◆ **EXERCISE PASSAGE**
Popular cryptocurrency IOTA has temporarily shut down its entire network after a hacker stole funds from ten of its highest-value users.
IOTA is a cryptocurrency that uses an alternative to the conventional blockchain technology seen in assets like Bitcoin. Called tangle, it’s a ‘blockless’ network that the development team created with vast connected networks of small-footprint connected machines (the internet of things) in mind. Its advantages include fast verification of transactions and no transaction fees. However, for this network to operate effectively, it needs a system called the Coordinator to protect the network when the transaction volume is low.
On Wednesday 12 February, IOTA published a status update, explaining:

Currently the Coordinator is halted until further notice to investigate reported issues with stolen funds. We ask you to keep the Trinity wallet closed for now until further notice.

In a series of further updates, the team explained that the problem lay in a third-party integration with the desktop version of Trinity, a wallet that the company released in July 2019. The vulnerability apparently allowed an attacker to steal users’ seeds – digital keys that provide access to the wallet’s funds. The IOTA team published an updated version on Sunday to fix the problem.
The attacker had hit ten people that the IOTA team said were high-value clients, and may have intended to work their way down to clients with fewer funds, it said.


Once it spotted the fraud, it contacted cryptocurrency exchanges to see if any of them had processed any of the stolen funds. It also notified them of the ‘bundles’ of IOTA cryptocurrency in question so that they can block them if the criminals attempt to sell them. It had already noticed the stolen funds being split apart and resent to other addresses as the criminals attempted to cover their tracks.
Early on Monday, the IOTA team published a three-step remediation plan to get things back on track. The first step is for users to install the updated version of the Trinity desktop wallet, changing their passwords in the process. Then, users should transfer their tokens to a safe seed using a seed migration tool that it will launch in the coming days. That will prevent attackers from making unauthorised cryptocurrency transfers, it said. It also wants all users to do this, even users of the mobile version of the wallet, just to be safe.
Finally, users will reclaim their stolen tokens. To do this, the IOTA team is taking a global snapshot of the network that users will have to validate. That will enable it to work with an unspecified third party to restore stolen tokens to their rightful owners, it said.
The cryptocurrency has suffered hacks before. In January 2019, British and German police arrested someone suspected of stealing $11.4m in IOTA by creating a fraudulent website that purported to generate digital keys used to secure wallets.
Market capitalisation for IOTA, which is now the 23rd largest cryptocurrency space according to CoinMarketCap, plummeted 25% from $975.74m on 12 February to $730.14m in the early hours of Monday 17 February. It rallied slightly early on Monday as news of the remediation plan spread.

◆ **ASSIGNED TASK 1**
In the IOTA article, why did the IOTA team tell cryptocurrency exchanges which "bundles" of IOTA were involved?
◆ **ASSIGNED TASK 2**
Answer these questions from the IOTA article.
(a) When did the company release the Trinity wallet?
(b) How many users did the attacker hit?
(c) According to CoinMarketCap, where does IOTA now rank among cryptocurrencies?
◆ **ASSIGNED TASK 3**
List every step of the remediation plan described in the IOTA article.

◆ **RECORDED DATA**

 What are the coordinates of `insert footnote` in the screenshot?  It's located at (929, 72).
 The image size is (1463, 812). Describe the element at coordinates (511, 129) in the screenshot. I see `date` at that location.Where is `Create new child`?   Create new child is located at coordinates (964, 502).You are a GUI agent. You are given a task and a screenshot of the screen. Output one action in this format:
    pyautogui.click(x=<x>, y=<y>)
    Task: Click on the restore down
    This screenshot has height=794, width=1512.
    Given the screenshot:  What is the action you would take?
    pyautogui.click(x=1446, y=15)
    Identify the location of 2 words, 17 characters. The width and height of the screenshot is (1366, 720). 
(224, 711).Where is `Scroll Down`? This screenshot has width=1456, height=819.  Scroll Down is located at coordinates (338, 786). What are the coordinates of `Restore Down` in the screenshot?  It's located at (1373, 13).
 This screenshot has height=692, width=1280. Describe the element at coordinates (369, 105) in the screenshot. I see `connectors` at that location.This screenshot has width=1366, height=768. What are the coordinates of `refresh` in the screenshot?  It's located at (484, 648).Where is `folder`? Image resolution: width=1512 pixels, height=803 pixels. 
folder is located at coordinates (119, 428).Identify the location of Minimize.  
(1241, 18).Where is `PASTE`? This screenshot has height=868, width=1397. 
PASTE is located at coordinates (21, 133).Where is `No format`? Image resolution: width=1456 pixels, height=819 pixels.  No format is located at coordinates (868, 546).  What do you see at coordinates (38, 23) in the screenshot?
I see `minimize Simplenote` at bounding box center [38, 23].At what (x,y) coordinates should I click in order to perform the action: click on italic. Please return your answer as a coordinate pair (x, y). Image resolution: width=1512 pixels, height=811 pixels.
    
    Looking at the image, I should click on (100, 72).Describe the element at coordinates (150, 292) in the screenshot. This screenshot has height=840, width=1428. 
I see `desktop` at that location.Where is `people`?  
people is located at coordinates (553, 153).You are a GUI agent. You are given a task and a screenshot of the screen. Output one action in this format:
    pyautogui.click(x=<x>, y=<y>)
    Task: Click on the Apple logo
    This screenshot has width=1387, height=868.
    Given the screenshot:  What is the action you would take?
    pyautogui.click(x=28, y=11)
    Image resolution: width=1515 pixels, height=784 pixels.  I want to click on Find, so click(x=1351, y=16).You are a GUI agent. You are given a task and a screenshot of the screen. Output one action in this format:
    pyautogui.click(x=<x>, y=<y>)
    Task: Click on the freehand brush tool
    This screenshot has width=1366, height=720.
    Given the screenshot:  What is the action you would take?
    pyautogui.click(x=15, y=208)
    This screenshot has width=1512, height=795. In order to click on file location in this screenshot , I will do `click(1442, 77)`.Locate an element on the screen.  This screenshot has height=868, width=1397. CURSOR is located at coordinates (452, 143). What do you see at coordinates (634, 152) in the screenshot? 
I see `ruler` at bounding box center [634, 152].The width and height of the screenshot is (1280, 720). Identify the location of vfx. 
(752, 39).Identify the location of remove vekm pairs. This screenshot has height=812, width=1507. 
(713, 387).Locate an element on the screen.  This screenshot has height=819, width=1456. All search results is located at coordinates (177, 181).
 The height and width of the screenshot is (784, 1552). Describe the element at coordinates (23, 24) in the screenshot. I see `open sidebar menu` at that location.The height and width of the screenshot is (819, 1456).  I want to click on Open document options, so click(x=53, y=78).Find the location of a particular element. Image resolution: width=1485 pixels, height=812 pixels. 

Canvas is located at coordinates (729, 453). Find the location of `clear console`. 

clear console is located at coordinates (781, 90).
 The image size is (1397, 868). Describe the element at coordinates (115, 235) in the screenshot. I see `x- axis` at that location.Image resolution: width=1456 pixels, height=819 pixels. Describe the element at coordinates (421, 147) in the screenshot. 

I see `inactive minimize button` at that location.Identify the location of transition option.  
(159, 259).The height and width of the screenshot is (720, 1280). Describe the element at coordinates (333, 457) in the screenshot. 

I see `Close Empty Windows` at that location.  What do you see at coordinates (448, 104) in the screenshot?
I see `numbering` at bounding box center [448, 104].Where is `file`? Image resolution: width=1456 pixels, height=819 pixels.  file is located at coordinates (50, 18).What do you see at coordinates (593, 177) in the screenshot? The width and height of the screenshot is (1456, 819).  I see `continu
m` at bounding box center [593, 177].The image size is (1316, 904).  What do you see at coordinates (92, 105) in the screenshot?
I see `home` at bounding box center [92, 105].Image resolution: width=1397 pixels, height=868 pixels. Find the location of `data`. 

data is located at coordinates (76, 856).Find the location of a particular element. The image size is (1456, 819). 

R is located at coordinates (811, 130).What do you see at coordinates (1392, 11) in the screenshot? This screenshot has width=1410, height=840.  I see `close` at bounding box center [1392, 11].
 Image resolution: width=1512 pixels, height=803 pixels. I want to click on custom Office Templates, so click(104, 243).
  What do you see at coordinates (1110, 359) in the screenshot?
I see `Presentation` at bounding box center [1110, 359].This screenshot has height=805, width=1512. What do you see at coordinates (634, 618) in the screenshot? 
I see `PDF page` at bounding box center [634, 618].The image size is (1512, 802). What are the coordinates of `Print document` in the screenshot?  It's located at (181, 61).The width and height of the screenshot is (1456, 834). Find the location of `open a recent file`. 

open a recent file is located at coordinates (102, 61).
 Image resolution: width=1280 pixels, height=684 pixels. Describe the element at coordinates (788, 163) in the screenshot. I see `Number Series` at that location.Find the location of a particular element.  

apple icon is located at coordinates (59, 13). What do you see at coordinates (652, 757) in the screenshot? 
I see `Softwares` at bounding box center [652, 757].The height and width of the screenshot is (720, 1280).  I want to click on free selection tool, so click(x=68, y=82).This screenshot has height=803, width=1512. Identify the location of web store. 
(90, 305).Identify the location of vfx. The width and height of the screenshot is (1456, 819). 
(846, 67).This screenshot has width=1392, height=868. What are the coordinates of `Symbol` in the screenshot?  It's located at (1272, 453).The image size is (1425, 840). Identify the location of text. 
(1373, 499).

◆ **RESPONSE 1**
The team told exchanges which bundles were involved so the exchanges could block them if the criminals tried to sell them.

◆ **RESPONSE 2**
(a) July 2019
(b) Ten
(c) 23rd largest

◆ **RESPONSE 3**
1. Install the updated version of the Trinity desktop wallet and change passwords in the process.
2. Use a seed migration tool to transfer tokens to a safe seed.
3. Reclaim stolen tokens.